10. I have considered the contentions of the learned counsel for the petitioners and the argument of the learned Government Pleader. Before dealing with the validity of the circulars, it is necessary to refer to the scheme of the Act. In these cases the tax is sought to be levied on the purchase turnover of dry fish under section 6 on the ground that it has not suffered tax under section 5(1) of the Act. In the other case tax is sought to be levied on the sales turnover of dry fish under section 5(1) of the Act.

11. Section 5 speaks of levy of tax on sale or purchase of goods.

12. Section 5(3) speaks of the sale of the goods mentioned in column (2) of the Second Schedule, payable by the first or the earliest of successive dealers who is liable to tax under the Act.

13. Under section 5(4) tax is levied in respect of sale or purchase of any of the declared goods mentioned in column (2) of the Fourth Schedule at the rates specified. This levy, however, is subject to concessional rate not exceeding 4 per cent.

14. The next section that is required to be examined is section 6, under which purchase tax is levied under certain circumstances. As already noticed the purchase tax is attracted in respect of taxable goods and in the circumstances referred to in the said section.
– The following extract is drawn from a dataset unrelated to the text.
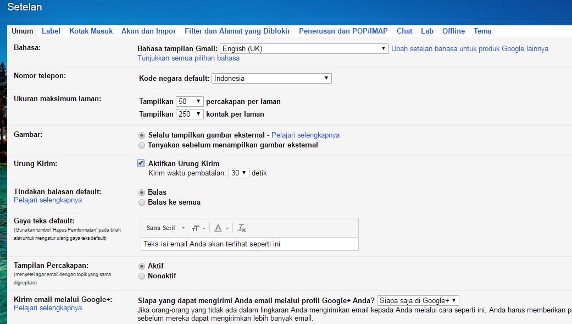Expand the Kode negara default dropdown
This screenshot has width=572, height=324.
(271, 79)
15. The next important section is section 8 under which the goods enumerated in the Fifth Schedule are exempted from the levy of tax under the Act.

16. The question that arises for consideration on these facts and in the light of the scheme of the Act explained above is, whether the sale or purchase of dry fish can be subjected to levy of tax under section 5(1) or under section 6 and the liability of the petitioners to pay tax on the turnovers disputed in these two writ petitions

'6-A. Fish (excluding shrimps, prawns and lobsters), except when sold in sealed containers.'

17. The petitioners in these cases have purchased dry fish both from registered and unregistered dealers. The sales turnover of dry fish to poultry owners for manufacture of poultry feed is sought to be taxed under section 5(1) in W.P. No. 2367 of 1988. The sole reason for this proposal to levy of tax on the sale of dry fish for 'non-edible' purpose is the circulars of the Commissioner referred to above.
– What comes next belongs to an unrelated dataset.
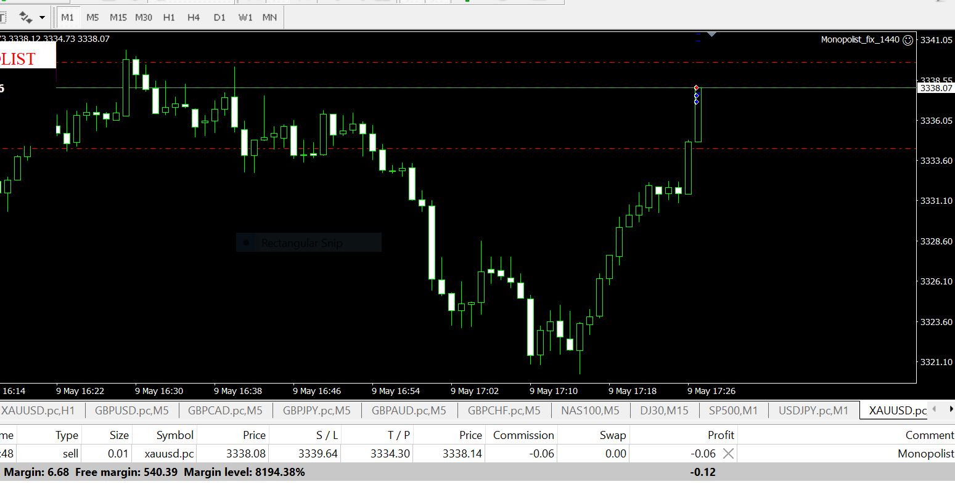
Task: Close the xauusd.pc sell order with X
Action: tap(728, 454)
18. There are two important aspects to be noticed in the circulars issued by the Commissioner. In the first circular dated 23rd April, 1987, in the opinion of the Commissioner, dry fish sold for use as poultry feed in gunny bags would be taxable under section 5(1). Under the second circular dated 18th May, 1987, it is the opinion of the Commissioner again that only fish which is edible, is exempt from tax under section 5(1) and that the fish that is not edible but used in the manufacture of poultry feed would be taxable under section 5(1).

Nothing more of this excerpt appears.